Al Azar

El confinamiento de Yolanda Díaz

Matías Vallés

Matías Vallés

Yolanda Díaz ha corrido en auxilio de su amiga íntima Francina Armengol, desviando el fraude de las mascarillas a los horarios del ocio nocturno. Tiene gracia que la presidenta del Congreso protagonizara una aventura de bar de madrugada, nunca aclarada, en tiempos de covid. Al igual que la expresidenta de Balears, la fundadora de Sumar también se encuentra en horas bajas de aceptación popular. Confinada por los votantes, se expresa con la rabia reconcentrada de quien desea una nueva excusa para volver a encerrar en casa a toda la población. «No es razonable un país que tiene sus restaurantes abiertos a la una de la madrugada».

Qué se hizo del prohibido prohibir, y de la necesidad de convencer sin imponer, porque cualquier sugerencia emanada de una vicepresidenta del Gobierno adquiere un márchamo coercitivo. Por supuesto, todo ello en beneficio de los trabajadores. Es decir, se disfraza el fraude vigente en el ámbito laboral de puritanismo militante, camuflando la evidencia de que la primera obligación de una gobernante es que se cumpla la ley. Transformar lo ilegal en dickensiano es la función de los novelistas ociosos, no del poder.

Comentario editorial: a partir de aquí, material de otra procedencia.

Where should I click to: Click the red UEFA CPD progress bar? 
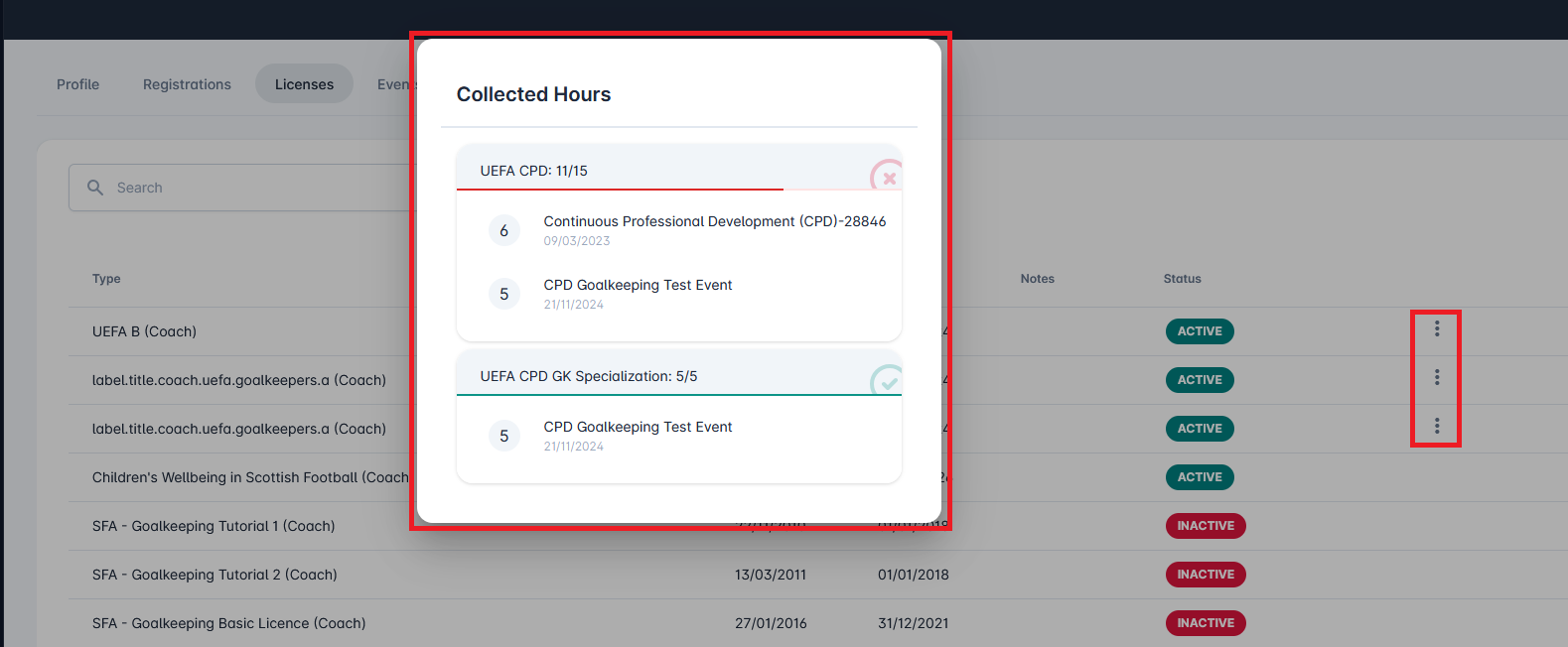point(620,189)
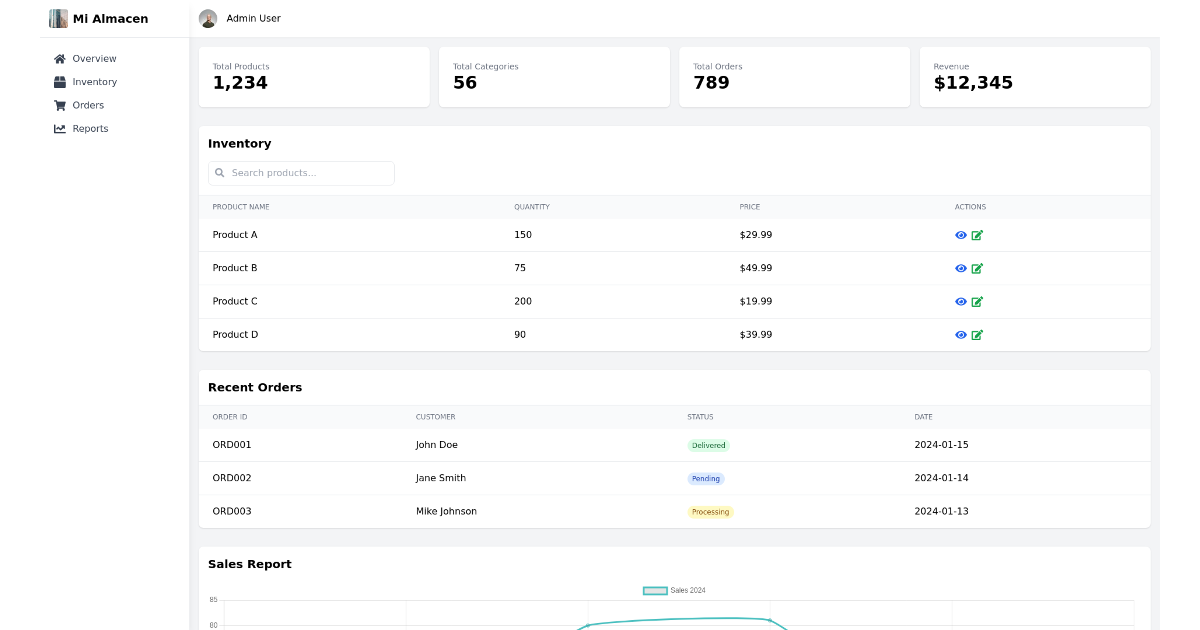Screen dimensions: 1200x630
Task: Click the search magnifier icon
Action: click(x=219, y=173)
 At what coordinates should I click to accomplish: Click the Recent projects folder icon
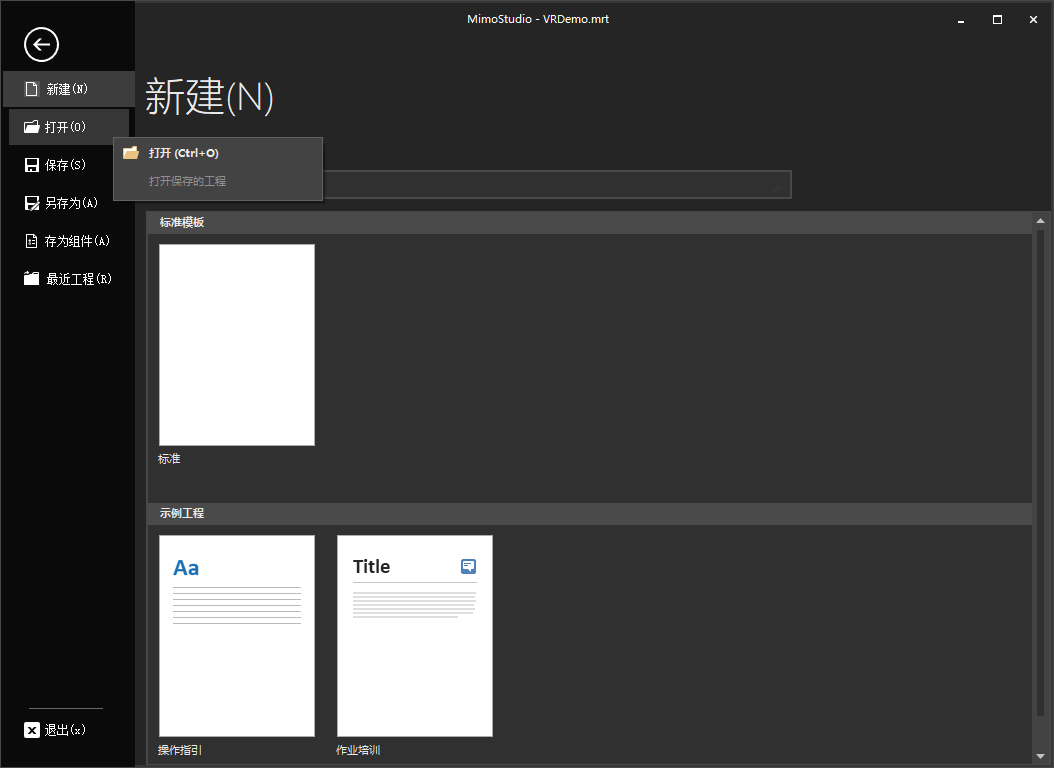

Nunca he trabajado demasiado, pero lo he hecho a todas horas del día, y puedo asegurar que me siento tan explotado a medianoche como a mediodía. No tiene sentido seguir, porque la propia Díaz ha tenido que desmentirse en «estamos muy a favor del ocio». El problema de la vicepresidenta no es que enfurezca a la derecha, sino que se lo pone difícil a la izquierda. Predicar que es más sano acostarse a las diez de la noche y levantarse a las siete es una función impagable de la clase médica, no un programa electoral. El progresismo no consiste en obligar a los ciudadanos a ser felices, ni en intervenir en sus horarios de sueño. En su crispación creciente, la fundadora de Sumar ha logrado desde luego atraer una cuota de las cornadas destinadas a Koldo. También demuestra que todos los candidatos prometedores pero frustrados alcanzan el punto de ignición, en que culpan a los ciudadanos de su infortunio.